Now I know why I didn’t reapply for Marks Hall

Those who know me might know that I didn’t re-apply to live in Marks Hall, my dormitory at USC, next year. Why? Don’t I like it here? I was telling myself that I do; that I’m only looking for a new experience; that I wanted to go elsewhere, do something else, explore further, be more independent, break free of the meal plan, cook my own meals, live in an apartment…

I was wrong.

The actual reason I didn’t re-apply is that I’m sick and tired of school. I’m not really learning anything I’ll ever use again. I’m working for grades and not skills, and it’s not stretching my mind in the right ways at all. The professors here regurgitate what’s in the book, maybe with a few things they added themselves, but still not anything I couldn’t find on my own on the web. It simply does not make sense to be here anymore. I’ve found that the benefits of being in a university setting are the people alone; the classes are truly a waste of time.

I used to me a lot more optimistic. I used to think professors knew something I didn’t. That there was a reason to sit through lectures and absorb something through osmosis, through my ears merely listening to the professor babble on.

Yes, I was mistaken. Unfortunately, this method of learning does not work for me. I know what I want to do, and, thanks to the Internet and the spread of computers, I can do it independently. The only thing school has done is hold me back. And I’m not speaking empty words. It’s not just a temporary state of rebellion. It’s a true epiphany, a realization I should’ve come to years ago, in the height of the excitement of Gmail and the Google IPO and YouTube and Facebook and Twitter and pbwiki. For my entire life, since I’d been old enough, I’d been following them. So far, I’ve just been at the wrong place at the wrong time. But now is the time. There’s room for more. All that remains? I’m in the wrong place. Marks Hall is that wrong place. Quite possibly, USC is that wrong place.

We have plenty of intellectuals here, yes. But they’re educated into the ways of the world, the ways that society learns and functions. They’ll be doctors, businessmen, marketers, circuit designers, and they’ll do their work and collect their paycheck from their bosses, no risk, no question. That’s fine for them. That’s not fine for me.

College is good for people who are still exploring, or people who are looking to work at a major corporation, because they look for GPAs, degrees, connections, recommendations. They’ll get somewhere. They’ll accomplish something. Their companies will own it. They’ll be forced to do things they don’t enjoy. They won’t be innovators. They’ll add value in established ways. They’ll do the grunge work, do overtime coding to a spec they didn’t invent, they’ll finish their tasks, check off their timecards. They’ll make money for the company, and the company will give them their paycheck in return. If they can live in that life, good.

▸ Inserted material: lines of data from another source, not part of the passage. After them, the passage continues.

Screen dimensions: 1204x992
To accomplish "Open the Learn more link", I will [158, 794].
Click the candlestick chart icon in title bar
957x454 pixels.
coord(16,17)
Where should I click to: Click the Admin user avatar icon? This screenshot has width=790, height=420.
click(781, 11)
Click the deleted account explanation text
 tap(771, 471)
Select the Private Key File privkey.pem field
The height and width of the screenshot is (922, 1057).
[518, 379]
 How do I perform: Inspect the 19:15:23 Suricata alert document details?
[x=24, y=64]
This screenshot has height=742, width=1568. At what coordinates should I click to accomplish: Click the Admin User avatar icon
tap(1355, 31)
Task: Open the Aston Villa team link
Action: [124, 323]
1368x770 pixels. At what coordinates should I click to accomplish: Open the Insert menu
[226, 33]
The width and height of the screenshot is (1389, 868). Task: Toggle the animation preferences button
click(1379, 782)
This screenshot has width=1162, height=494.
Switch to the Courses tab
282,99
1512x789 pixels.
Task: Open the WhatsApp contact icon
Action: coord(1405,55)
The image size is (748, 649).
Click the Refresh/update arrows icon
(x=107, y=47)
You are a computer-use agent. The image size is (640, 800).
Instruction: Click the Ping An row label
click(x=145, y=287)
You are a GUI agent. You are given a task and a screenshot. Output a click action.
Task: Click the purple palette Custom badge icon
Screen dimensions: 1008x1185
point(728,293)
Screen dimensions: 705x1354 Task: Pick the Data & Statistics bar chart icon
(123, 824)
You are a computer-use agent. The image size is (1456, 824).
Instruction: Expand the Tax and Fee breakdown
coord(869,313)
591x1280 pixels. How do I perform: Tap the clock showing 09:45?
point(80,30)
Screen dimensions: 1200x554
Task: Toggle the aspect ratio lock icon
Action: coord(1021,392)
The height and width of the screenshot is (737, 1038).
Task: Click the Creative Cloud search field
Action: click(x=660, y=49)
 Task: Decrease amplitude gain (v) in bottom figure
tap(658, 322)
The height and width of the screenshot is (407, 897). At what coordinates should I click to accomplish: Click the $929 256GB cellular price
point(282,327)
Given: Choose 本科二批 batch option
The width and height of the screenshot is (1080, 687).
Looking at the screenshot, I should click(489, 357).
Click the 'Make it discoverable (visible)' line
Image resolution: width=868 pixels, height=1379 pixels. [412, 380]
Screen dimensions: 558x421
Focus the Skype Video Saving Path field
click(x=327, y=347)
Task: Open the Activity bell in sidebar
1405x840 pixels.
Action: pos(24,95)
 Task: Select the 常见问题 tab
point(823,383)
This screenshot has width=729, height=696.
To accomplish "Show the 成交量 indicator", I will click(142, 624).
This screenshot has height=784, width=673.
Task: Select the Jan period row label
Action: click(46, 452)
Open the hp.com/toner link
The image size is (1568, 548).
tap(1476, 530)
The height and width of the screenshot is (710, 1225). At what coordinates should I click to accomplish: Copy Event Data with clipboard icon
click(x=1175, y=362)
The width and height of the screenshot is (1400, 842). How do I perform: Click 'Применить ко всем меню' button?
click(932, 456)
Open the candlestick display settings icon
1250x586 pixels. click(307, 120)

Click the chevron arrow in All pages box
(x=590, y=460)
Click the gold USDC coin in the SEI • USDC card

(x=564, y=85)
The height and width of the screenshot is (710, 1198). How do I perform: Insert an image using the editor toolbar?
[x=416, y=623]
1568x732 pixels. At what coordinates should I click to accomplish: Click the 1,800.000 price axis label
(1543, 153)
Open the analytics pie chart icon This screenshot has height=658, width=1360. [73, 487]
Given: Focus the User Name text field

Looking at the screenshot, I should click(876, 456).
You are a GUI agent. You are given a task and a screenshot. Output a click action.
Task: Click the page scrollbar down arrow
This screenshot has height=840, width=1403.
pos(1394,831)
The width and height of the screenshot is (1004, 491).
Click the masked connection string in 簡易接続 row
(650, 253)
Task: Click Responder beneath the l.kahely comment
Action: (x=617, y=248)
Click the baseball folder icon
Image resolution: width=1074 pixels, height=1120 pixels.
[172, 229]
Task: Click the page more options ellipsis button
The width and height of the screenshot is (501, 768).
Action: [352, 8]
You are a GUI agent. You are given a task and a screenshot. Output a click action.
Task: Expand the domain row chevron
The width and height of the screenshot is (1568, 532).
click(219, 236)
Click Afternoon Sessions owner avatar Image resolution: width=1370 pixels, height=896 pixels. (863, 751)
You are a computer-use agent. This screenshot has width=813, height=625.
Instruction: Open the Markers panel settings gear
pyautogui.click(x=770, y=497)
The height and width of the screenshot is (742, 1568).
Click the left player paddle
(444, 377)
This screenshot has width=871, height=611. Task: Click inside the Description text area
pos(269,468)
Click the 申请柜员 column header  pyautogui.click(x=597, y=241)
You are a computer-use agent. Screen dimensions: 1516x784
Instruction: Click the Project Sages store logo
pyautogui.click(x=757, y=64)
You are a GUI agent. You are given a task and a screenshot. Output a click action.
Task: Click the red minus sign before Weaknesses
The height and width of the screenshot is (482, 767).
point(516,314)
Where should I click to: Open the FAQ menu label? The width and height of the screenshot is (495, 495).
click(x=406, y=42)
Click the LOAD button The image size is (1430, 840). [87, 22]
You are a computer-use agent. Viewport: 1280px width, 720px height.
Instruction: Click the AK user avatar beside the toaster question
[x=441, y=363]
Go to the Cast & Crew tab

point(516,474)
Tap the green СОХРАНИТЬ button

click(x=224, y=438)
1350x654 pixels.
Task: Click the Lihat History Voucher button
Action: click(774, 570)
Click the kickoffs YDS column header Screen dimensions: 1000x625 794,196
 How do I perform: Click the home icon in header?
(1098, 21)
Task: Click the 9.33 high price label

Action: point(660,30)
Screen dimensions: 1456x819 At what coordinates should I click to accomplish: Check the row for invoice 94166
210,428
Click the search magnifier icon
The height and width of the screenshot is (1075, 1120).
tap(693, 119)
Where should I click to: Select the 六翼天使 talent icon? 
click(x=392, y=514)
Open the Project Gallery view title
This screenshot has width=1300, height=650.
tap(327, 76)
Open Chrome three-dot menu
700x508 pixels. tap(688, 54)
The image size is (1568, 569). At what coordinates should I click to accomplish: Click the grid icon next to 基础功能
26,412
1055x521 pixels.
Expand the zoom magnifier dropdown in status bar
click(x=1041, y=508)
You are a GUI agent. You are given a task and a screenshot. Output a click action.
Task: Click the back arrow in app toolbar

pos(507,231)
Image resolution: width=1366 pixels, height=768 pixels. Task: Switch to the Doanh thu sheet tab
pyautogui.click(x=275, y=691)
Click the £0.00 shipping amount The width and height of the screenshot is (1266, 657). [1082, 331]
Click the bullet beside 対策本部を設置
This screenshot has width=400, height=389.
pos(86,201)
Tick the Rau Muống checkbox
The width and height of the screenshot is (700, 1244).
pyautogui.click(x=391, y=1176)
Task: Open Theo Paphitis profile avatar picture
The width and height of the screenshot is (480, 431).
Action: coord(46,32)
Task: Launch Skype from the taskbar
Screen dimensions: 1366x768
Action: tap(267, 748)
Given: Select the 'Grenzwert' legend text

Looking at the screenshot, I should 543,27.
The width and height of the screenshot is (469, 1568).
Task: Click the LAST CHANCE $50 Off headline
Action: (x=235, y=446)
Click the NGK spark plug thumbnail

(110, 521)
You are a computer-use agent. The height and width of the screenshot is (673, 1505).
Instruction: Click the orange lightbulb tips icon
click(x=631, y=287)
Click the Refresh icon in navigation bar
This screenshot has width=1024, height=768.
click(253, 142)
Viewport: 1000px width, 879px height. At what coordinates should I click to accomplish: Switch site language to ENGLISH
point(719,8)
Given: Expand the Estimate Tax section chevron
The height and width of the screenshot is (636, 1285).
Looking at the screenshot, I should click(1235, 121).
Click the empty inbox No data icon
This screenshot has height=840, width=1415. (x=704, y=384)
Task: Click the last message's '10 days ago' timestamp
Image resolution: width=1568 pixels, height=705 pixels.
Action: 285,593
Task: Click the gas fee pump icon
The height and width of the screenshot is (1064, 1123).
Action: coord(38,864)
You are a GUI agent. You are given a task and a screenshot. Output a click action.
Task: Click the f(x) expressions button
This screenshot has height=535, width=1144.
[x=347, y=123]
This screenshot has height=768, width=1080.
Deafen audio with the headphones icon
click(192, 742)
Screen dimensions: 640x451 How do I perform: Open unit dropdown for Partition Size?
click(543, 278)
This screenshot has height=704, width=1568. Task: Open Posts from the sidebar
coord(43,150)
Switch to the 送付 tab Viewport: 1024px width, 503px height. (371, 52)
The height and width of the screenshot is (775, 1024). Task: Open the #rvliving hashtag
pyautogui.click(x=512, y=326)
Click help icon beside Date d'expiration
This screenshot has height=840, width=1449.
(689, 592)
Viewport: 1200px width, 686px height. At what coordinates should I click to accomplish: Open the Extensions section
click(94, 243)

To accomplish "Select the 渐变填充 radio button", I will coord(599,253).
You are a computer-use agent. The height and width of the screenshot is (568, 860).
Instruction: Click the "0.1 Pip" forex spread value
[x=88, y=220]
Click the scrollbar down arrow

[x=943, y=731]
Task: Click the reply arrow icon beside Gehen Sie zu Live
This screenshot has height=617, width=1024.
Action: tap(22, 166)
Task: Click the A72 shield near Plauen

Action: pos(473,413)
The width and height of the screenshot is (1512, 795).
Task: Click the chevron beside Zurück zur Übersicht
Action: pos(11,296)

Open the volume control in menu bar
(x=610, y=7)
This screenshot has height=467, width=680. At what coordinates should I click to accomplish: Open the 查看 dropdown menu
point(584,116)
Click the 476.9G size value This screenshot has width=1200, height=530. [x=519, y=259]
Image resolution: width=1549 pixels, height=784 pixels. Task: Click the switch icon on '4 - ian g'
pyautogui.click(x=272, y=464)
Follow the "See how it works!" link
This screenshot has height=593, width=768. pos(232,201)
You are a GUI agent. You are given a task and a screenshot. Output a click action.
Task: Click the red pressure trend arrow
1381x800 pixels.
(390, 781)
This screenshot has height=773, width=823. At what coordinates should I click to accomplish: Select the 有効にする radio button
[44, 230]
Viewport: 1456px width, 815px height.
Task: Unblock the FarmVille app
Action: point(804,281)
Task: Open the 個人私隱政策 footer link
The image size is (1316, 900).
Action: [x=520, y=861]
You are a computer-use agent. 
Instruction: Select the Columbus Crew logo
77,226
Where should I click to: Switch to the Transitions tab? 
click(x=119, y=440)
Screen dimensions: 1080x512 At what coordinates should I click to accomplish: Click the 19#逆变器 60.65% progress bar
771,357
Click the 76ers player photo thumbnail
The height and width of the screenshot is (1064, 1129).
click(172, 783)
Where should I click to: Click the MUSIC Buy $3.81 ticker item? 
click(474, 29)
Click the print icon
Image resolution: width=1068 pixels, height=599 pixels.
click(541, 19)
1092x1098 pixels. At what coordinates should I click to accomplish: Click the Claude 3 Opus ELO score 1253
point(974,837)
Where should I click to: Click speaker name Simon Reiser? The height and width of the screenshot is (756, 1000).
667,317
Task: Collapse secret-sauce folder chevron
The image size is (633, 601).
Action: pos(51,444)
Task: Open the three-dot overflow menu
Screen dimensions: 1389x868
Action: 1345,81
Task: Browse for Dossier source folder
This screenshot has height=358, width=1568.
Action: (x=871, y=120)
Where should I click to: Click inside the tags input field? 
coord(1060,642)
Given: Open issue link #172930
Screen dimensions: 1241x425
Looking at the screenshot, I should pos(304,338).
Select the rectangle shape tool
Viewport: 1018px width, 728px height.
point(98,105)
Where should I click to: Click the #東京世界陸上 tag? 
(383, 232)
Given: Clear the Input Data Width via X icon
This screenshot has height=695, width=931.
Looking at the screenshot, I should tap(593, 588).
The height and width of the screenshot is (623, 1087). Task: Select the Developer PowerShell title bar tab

But I’ve always been different. In 1996, only a handful of 8-year-olds had access to the web. Probably only a fraction of them understood it well enough to create their own webpage. I was one of them. And it didn’t stop there. I’ve been obssessed ever since. It’s just an obsession, though. I do it because I know I’m making the world a better place (just look at the comments! And I suspect that most people don’t comment).

So I, along with a couple select co-founders who I have yet to find or meet, am going to change the world in a great way. But trudging along on my Thematic Option papers isn’t going to get me there.

4 Responses to “Now I know why I didn’t reapply for Marks Hall”

  1. roy says:

    take care of yourself elliot
    we’ll talk more 2moro

  2. katy says:

    I don’t think you’ve a mistake. Hindsight is always 20/20, as they say. You’ve grown to this point, and nothing has been wasted.
    Nat wrote this on her blog which I thought articulated your stage of life very well: I am old enough to participate in activities that were once unavailable to me, and I feel mentally and emotionally developed enough to understand many concepts and ideas that previously eluded me. At the same time, I know I am still very young. And for once, that is a strength and not a weakness because it means there are myriad opportunities waiting for me. Thousands of unopened doors. In short, I feel like I am on the cusp of a very pivotal stage of my earthly existence, and it fills me with eager anticipation.

  3. Trevor Johns says:

    I know a lot of people in the CS department have felt this way at times, including myself.

    All I can say is hold in there. You’re already half-way done, and you haven’t even gotten to the exciting classes yet. Just wait until you get to take CSCI 445 and 402.

    Oh, and for what it’s worth, I’ve been on the Internet since 1994. :)

  4. TJ says:

    How much TO have you done? If it’s less than, say, half of it, you might want to email Richard Edinger and see about articulating out. If you do end up leaving USC, then I wish you all the best and everything. But I’m getting out of TO (meeting with the TO office today actually) and I think it’s gonna make everything feel a lot more practical and less theoretical-bullshity, for lack of a better term.

    Whatever you do, don’t stop fighting on.